Cette distinction est extrêmement importante, car elle rend parfaitement stériles les discussions visant à déterminer qui a tort ou qui a raison. Francisco Varela disait que ce n'est pas son habileté à résoudre des problèmes qui rend une organisation intelligente. C'est l'habileté de ses membres à créer un «univers de significations partagées» , un acte cognitif qui implique d'écouter ses collègues et d'accueillir l'unique perspective de chacun.

Un système de valeurs partagées se traduit généralement par un ensemble de principes qui définissent ce qui est important pour les membres en tant qu'organisation. C'est un consensus sur le type d'information que les membres de l'organisation choisiront de remarquer, sur l'information par laquelle ils se laisseront déranger qu'ils laisseront les déranger. Ces principes, une fois qu'ils sont acceptés collectivement, deviennent très importants, car ils servent de «cadre de référence» pour toutes les décisions et pour les comportements des membres de l'organisation. Ils doivent être clairs et généraux. Ils ne doivent jamais être normatifs, c'est-à-dire décrire les détails de leur mise en application. Ils ne doivent pas restreindre la créativité, mais simplement servir de guides et assurer la cohérence des actions. La clarté des principes est une invitation à être créatif. L'histoire de l'organisation suédoise The Natural Step11 illustre ce qu'on entend par «compréhension partagée» . Elle présente également la démarche d'un véritable agent de changement durable, le docteur Karl-Henrik Robèrt.

Margaret Wheatley utilise un autre exemple pour illustrer comment un système de principes d'une simplicité désarmante peut créer de l'ordre dans une organisation pourtant complexe. Dans une école secondaire de 800 étudiants, des adolescents de douze à quatorze ans, tout le monde – étudiants, professeurs, directeurs, personnel de soutien, etc. – a convenu d'adopter et de se conformer aux trois principes suivants:

1. Prenez soin de vous.
2. Prenez soin des autres.
3. Prenez soin de ce lieu.

Un jour, un incendie s'est déclaré dans une remise à l'intérieur de l'école, forçant tout le monde à sortir sous une pluie diluvienne et à attendre que les pompiers aient réglé le problème. Le directeur de l'école a pu mesurer l'efficacité d'un univers de significations partagées lorsqu'en rentrant dans l'école, quelques minutes après tout le monde, il a été accueilli par plus de 800 paires de souliers et d'espadrilles soigneusement alignées dans les corridors. Personne ne l'avait exigé, mais tous partageaient la même compréhension de ce que veut dire «prendre soin de ce lieu» ...

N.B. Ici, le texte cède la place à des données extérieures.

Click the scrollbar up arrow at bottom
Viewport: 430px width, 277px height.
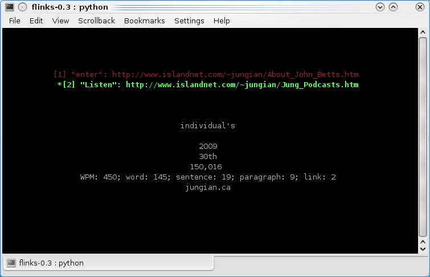(x=422, y=241)
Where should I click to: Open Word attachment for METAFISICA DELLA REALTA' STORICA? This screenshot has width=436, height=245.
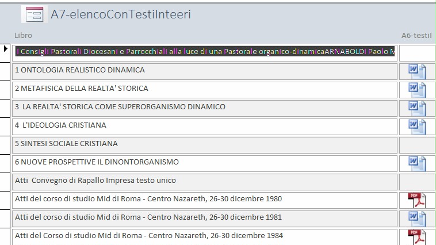417,90
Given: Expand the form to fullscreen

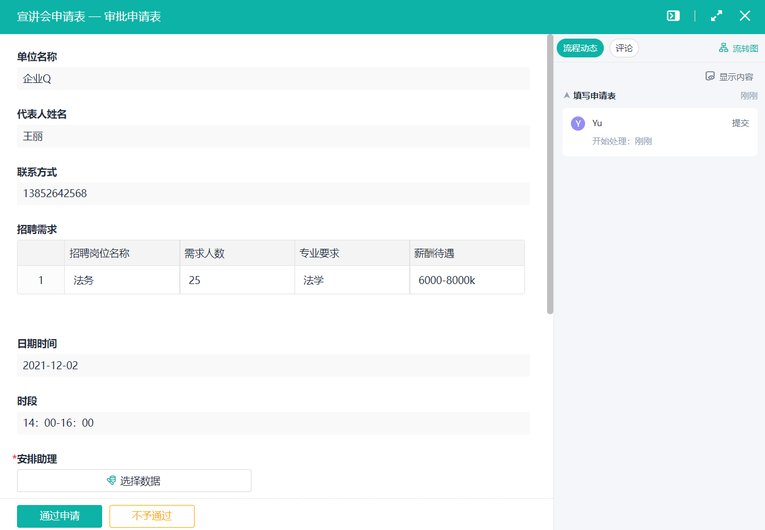Looking at the screenshot, I should (x=716, y=16).
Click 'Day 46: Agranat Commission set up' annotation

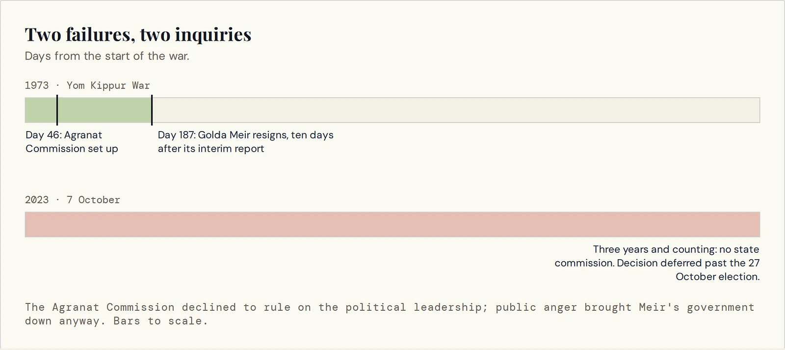pyautogui.click(x=72, y=142)
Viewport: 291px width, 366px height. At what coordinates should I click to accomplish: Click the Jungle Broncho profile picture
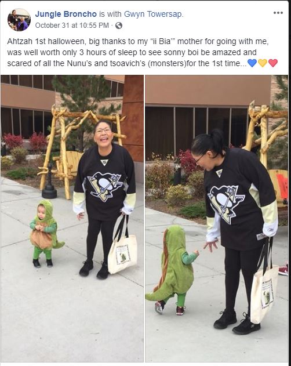click(19, 20)
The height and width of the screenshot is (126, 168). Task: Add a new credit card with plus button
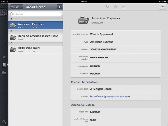tap(59, 7)
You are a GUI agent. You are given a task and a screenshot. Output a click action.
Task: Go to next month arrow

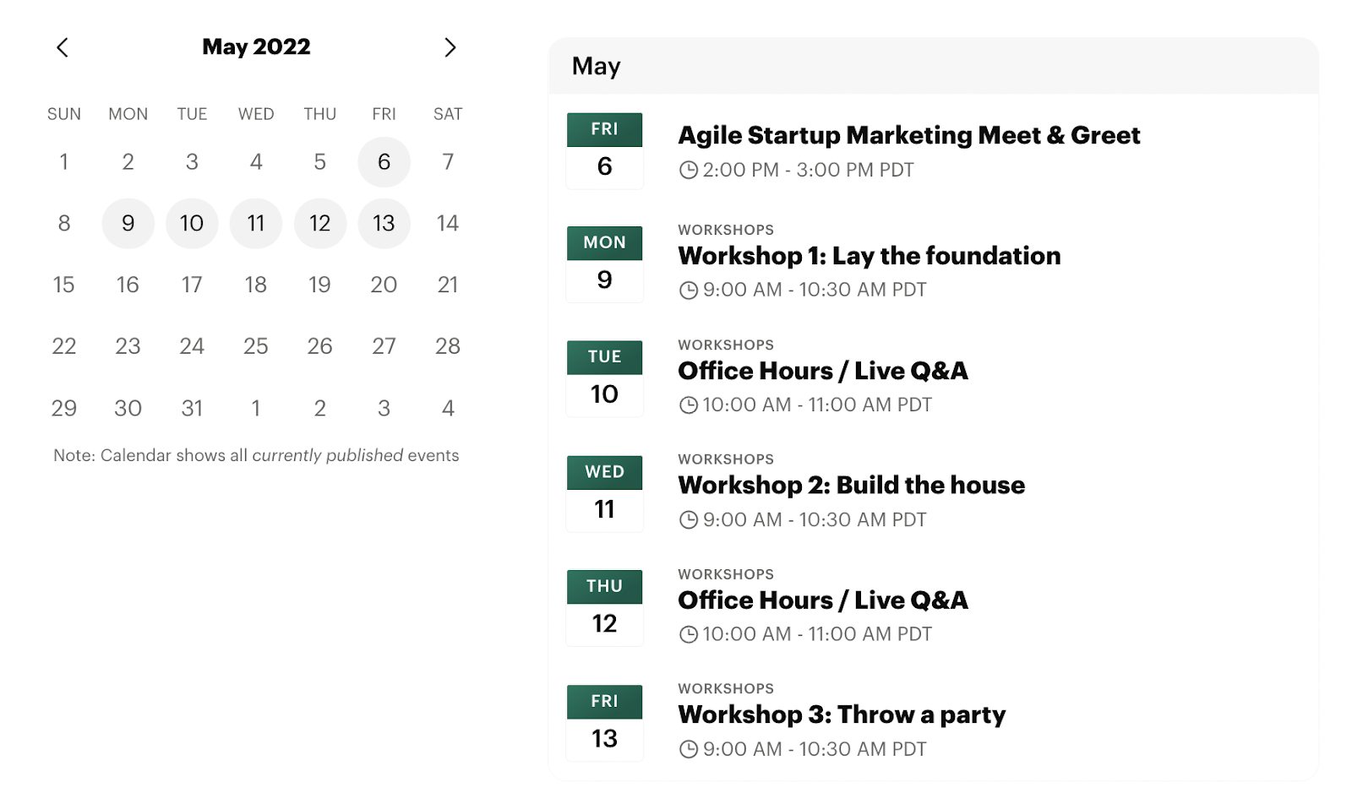click(x=450, y=47)
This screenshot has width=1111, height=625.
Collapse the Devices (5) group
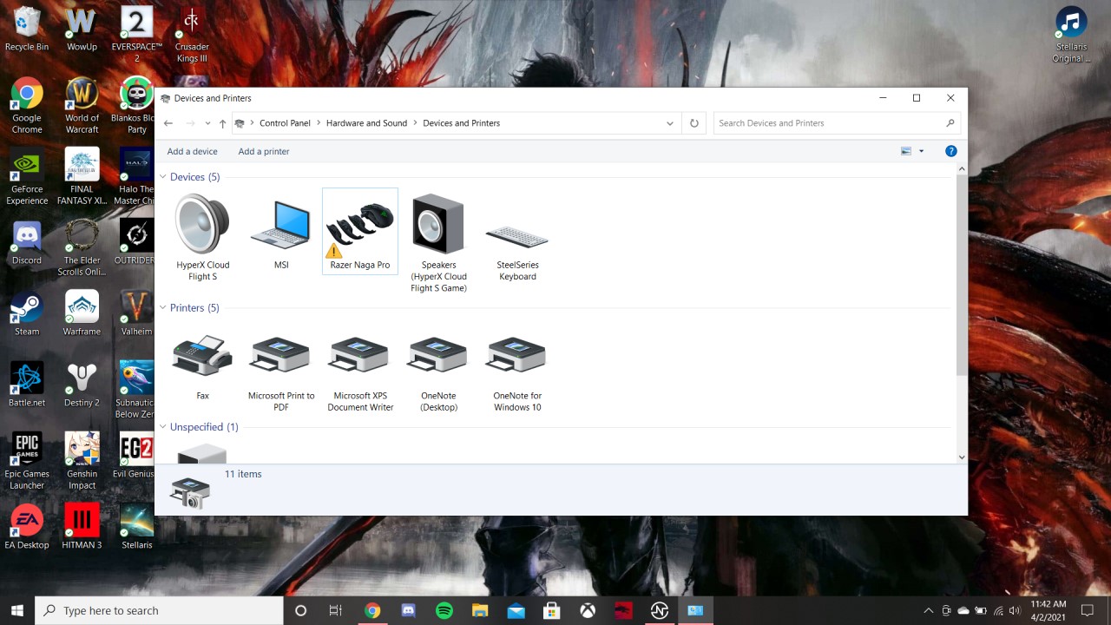coord(162,177)
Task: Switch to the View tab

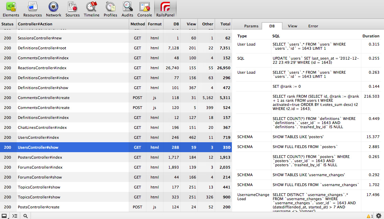Action: pos(292,26)
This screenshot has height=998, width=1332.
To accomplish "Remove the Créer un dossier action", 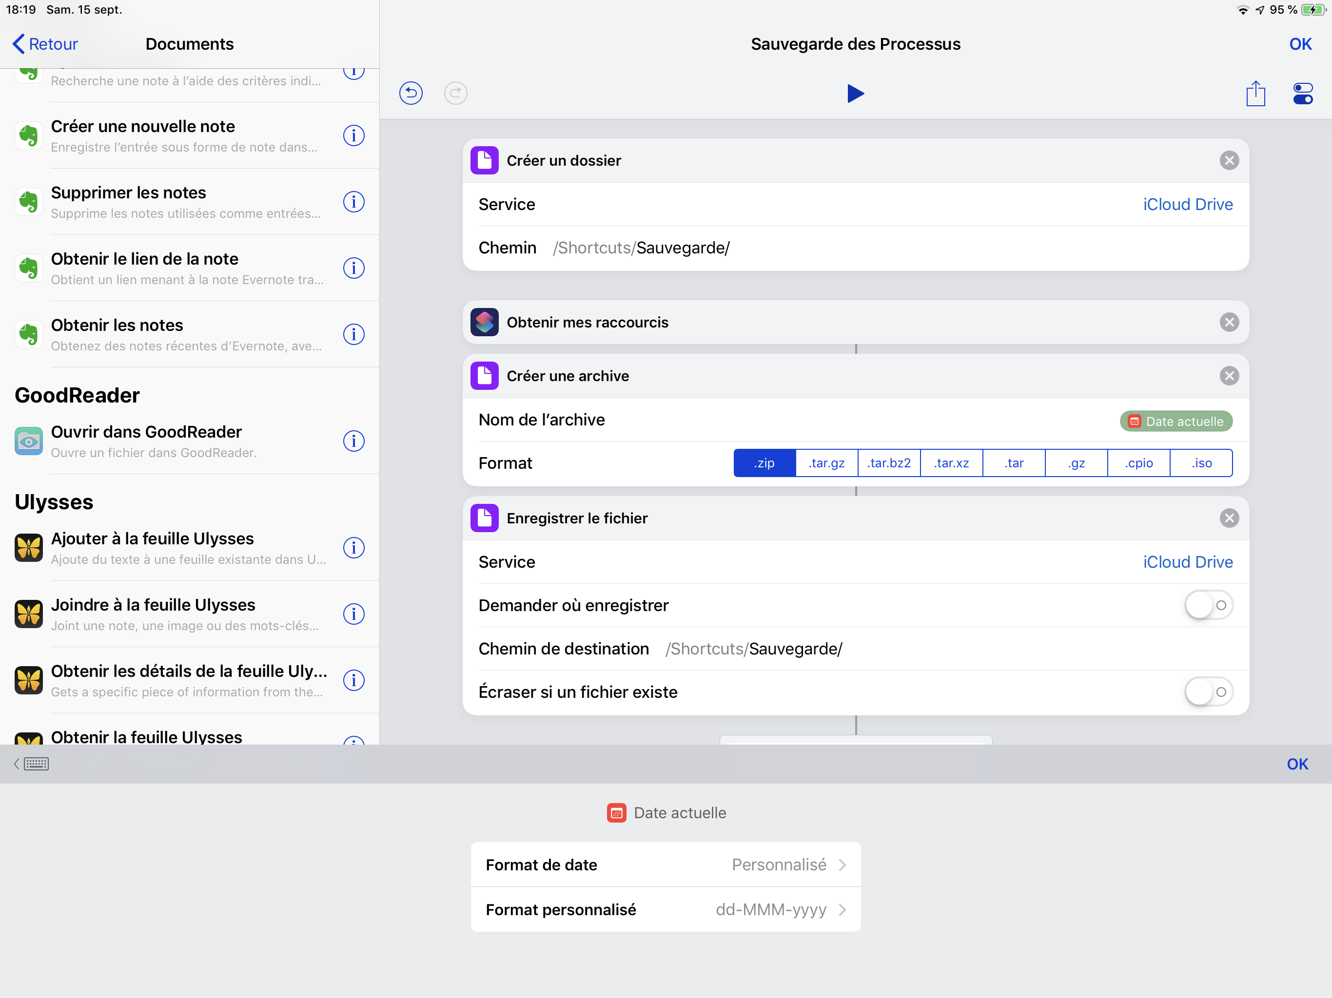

Selon Peter Senge: «Le principal défi de notre temps est de traiter des problèmes cruciaux pour lesquels l'autorité hiérarchique est impuissante. (...) Aucun de ces problèmes ne pourra être «réglé» par une poignée de grands leaders. Ils se sont posés, ou ont été exacerbés, en tant que sous-produits du processus d'industrialisation. Et les principaux acteurs du processus d'industrialisation, c'est nous, nos décisions collectives, relayées par les grandes institutions de l'ère industrielle, notamment les entreprises, le système scolaire et les organes gouvernementaux.»
12

Un changement durable implique un changement profond des modes de pensée. Il ne sert à rien de changer les stratégies, les structures et les systèmes si la pensée qui est à la base de ces stratégies, de ces structures et de ces systèmes ne change pas
13. Nous n'avons pas tendance à voir le monde de nos organisations comme faisant partie du monde vivant. «Ce qui nous amène à être insensibles aux caractéristiques essentielles du monde vivant qui sont discriminantes pour la réussite ou l'échec du changement durable.» 14 «Pour comprendre pourquoi le maintien de changements importants nous échappe, nous devons raisonner moins comme des dirigeants que comme des biologistes.» 15 Dans les systèmes vivants, il y a une continuelle interaction entre les processus de croissance et les processus régulateurs de l'homéostasie, qui maintiennent les conditions essentielles à la vie. C'est ce que Senge appelle la «danse du changement»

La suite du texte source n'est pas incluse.